- _TASK DETAILS_
Please give, exactly as they appear below, the line with "Given: Select the first slider thumbnail" and every line after it through the final one, and nothing else.
(Beginning of EXERCISE DATA)
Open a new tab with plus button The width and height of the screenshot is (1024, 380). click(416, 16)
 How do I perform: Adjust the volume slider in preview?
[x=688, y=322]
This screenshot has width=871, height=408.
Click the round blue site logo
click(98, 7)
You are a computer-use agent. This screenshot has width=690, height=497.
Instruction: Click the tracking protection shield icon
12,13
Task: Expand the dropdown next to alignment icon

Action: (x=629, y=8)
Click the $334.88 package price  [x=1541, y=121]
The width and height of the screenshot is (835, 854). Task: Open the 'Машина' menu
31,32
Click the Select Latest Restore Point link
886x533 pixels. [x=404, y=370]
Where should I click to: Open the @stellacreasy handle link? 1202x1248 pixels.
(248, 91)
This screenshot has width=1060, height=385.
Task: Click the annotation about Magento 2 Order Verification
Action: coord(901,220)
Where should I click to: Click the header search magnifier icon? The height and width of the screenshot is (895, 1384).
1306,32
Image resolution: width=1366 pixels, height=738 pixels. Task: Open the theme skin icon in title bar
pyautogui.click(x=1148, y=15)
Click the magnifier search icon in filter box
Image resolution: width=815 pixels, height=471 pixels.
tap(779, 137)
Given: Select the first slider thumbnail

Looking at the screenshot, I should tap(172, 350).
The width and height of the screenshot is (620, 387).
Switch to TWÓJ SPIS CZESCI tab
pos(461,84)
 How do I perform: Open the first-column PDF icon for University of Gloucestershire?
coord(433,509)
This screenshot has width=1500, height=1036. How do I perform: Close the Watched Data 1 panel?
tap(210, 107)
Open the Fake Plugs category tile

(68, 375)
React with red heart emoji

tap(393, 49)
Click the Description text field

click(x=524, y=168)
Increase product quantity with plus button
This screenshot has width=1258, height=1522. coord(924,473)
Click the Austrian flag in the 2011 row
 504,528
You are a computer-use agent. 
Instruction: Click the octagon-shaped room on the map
(End of EXERCISE DATA)
- _RESULT OF THIS EXERCISE_
Given: Select the first slider thumbnail

Looking at the screenshot, I should tap(172, 350).
The width and height of the screenshot is (620, 387).
Switch to TWÓJ SPIS CZESCI tab
pos(461,84)
 How do I perform: Open the first-column PDF icon for University of Gloucestershire?
coord(433,509)
This screenshot has width=1500, height=1036. How do I perform: Close the Watched Data 1 panel?
tap(210, 107)
Open the Fake Plugs category tile

(68, 375)
React with red heart emoji

tap(393, 49)
Click the Description text field

click(x=524, y=168)
Increase product quantity with plus button
This screenshot has width=1258, height=1522. coord(924,473)
Click the Austrian flag in the 2011 row
 504,528
You are a computer-use agent. 
Instruction: Click the octagon-shaped room on the map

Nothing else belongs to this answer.